Beckhoff Automation

Automatisierungsbaukasten ersetzt Schaltschränke

25. November 2021, 20:36 Uhr | Andreas Knoll
Automatisierungsbaukasten MX-System von Beckhoff Automation
Das MX-System ergibt mit der robusten Baseplate und aufgesteckten Funktionsmodulen aus den Bereichen IPC, I/O, Motion, Relay und System eine flexible und schaltschranklose Automatisierungslösung in Schutzart IP67.
© Beckhoff Automation

Mit seinem Automatisierungsbaukasten „MX-System“ verspricht Beckhoff Automation eine Revolution im Schaltschrankbau: Als flexible, modulare und bauraumoptimierte Systemlösung soll er den konventionellen Schaltschrank in vielen Fällen komplett ersetzen.
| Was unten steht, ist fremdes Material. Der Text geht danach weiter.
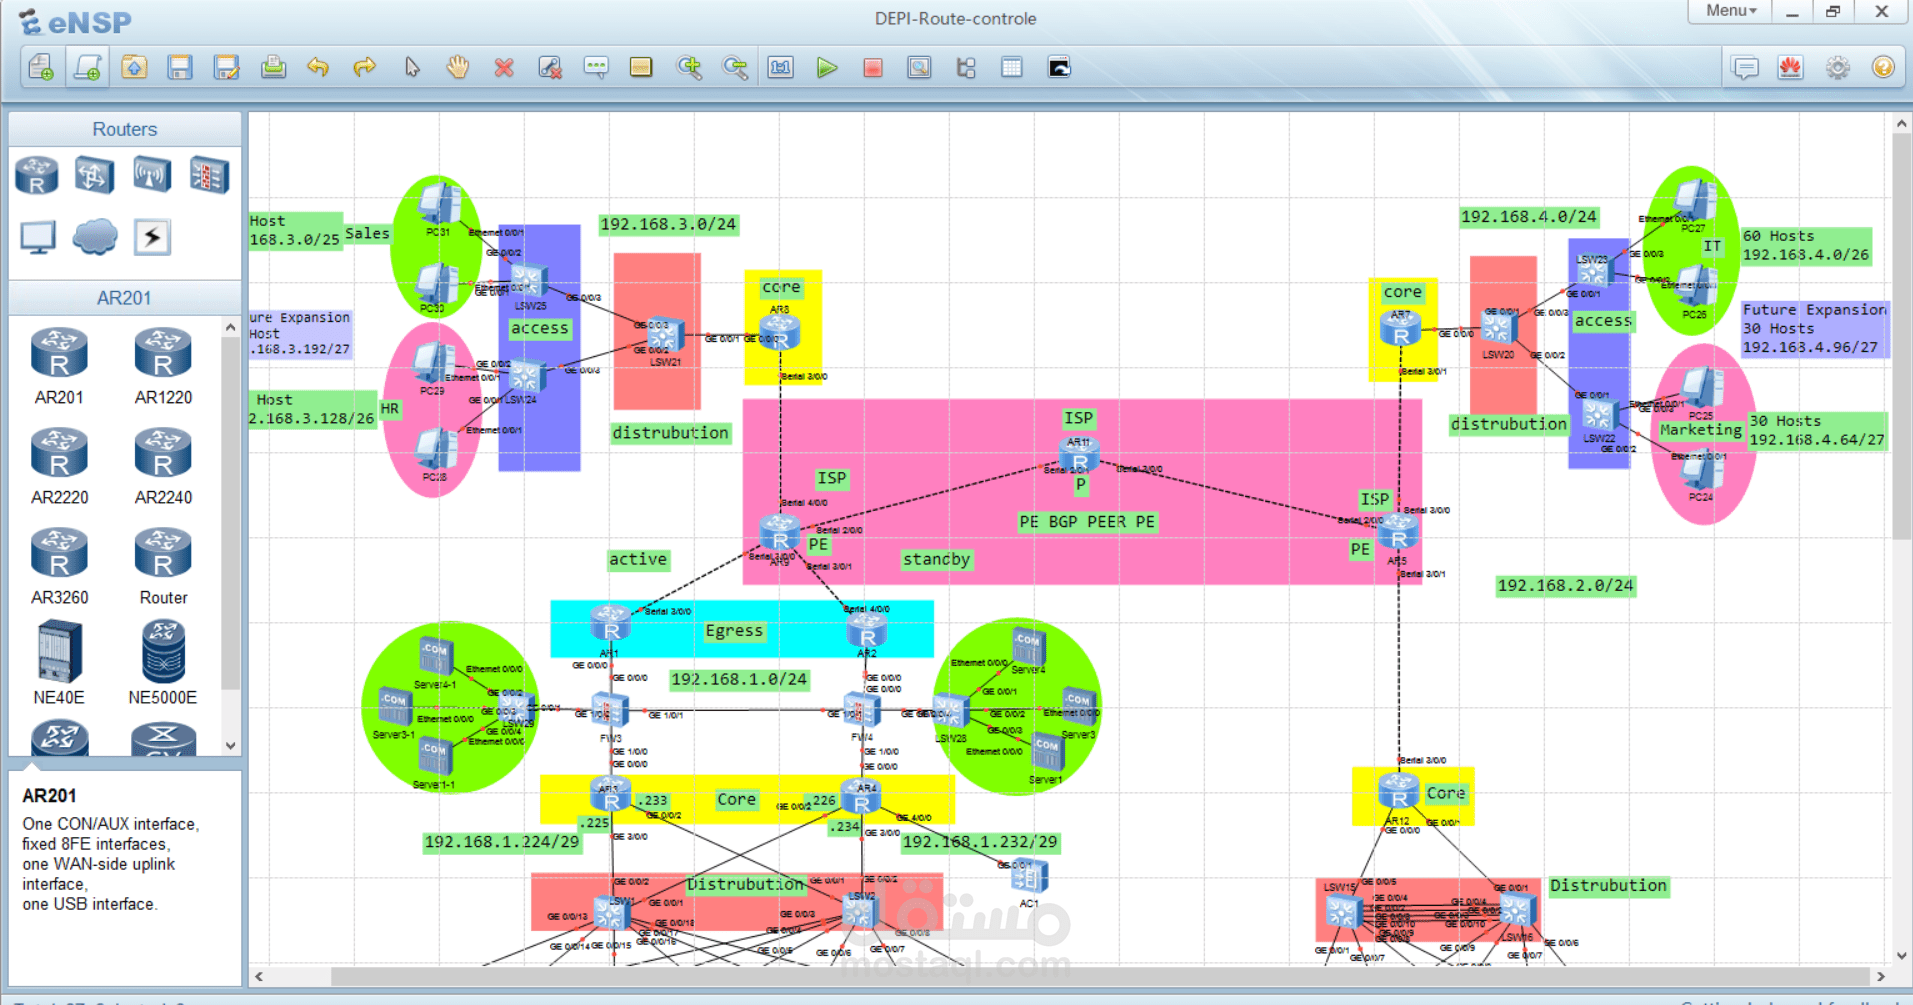Select the WLAN device category icon
The width and height of the screenshot is (1913, 1005).
pos(151,175)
»Wir haben die ganze Welt der Automatisierung neu gedacht und in einem einheitlichen System zusammensteckbar gemacht«, erläutert Gründer und Geschäftsführer Hans Beckhoff. »Alle Funktionen, die sonst im Schaltschrank stecken, sind auch im MX-System abgebildet.«

Beckhoff Automation bietet als Systemanbieter fast alle zur Automatisierung einer Maschine oder Anlage nötigen Komponenten in einem weiten Leistungsspektrum an: Die Automatisierungs-Software TwinCAT, IPCs, Controller, I/Os, Antriebe, Motoren, Netzteile und Kabel bilden eine Basis für die Automatisierung. Gleichzeitig ist das Unternehmen seit seiner Gründung 1980 auch im Schaltschrankbau tätig (mit derzeit etwa 250 Mitarbeitenden).

Das MX-System ist ein einheitlicher Automatisierungsbaukasten, mit dem der traditionelle Schaltschrank in vielen Anwendungsfällen vollständig durch Module ersetzt werden kann. Das System beruht auf einer robusten, aus einem Aluminiumprofil bestehenden Baseplate in Schutzart IP67 mit integrierten Modulsteckplätzen, die über EtherCAT zur Kommunikation und eine integrierte Stromversorgung verfügen (Schutzkleinspannungen sowie 400 V AC und 600 V DC). In der größten Ausbaustufe ist eine Anschlussleistung von 400 V AC / 63 A möglich. Die einzelnen Funktionsmodule werden auf die Steckplätze aufgesteckt und anschließend mithilfe von an den Modulen angebrachten, unverlierbaren Schrauben festgeschraubt. Die Baseplate kann in ihrer Größe variieren und bis zu drei Reihen mit je maximal 24 Steckplätzen (Slots) umfassen. Hinter jeder Slot-Reihe steckt eine Backplane, die je nach Art verschiedene Spannungen und EtherCAT als Kommunikationsbus unter den Slots verteilt. Somit lässt sich die Baseplate fast beliebig an die jeweilige Anforderung der Maschine anpassen.

Für den Netzanschluss und alle anderen Funktionen eines Schaltschranks stehen entsprechende Module zur Verfügung. Zum Anschluss der Feldebene verwenden die Module Anschlussstecker, die sich in der Automatisierungstechnik bewährt haben. Ein Systemverbund aus Baseplate und Modulen entspricht der Schutzart IP67 und lässt sich direkt in die Maschine montieren.

Das System verringert den Aufwand für den Hersteller besonders in den Phasen Planung und Installation. Integrierte Diagnosefunktionen reduzieren die Komplexität für den Endanwender. Zur Verfügung steht somit ein modulares Schaltschranksystem in hoher Schutzart, das sich ohne weitere Schutzgehäuse an der Maschine montieren lässt.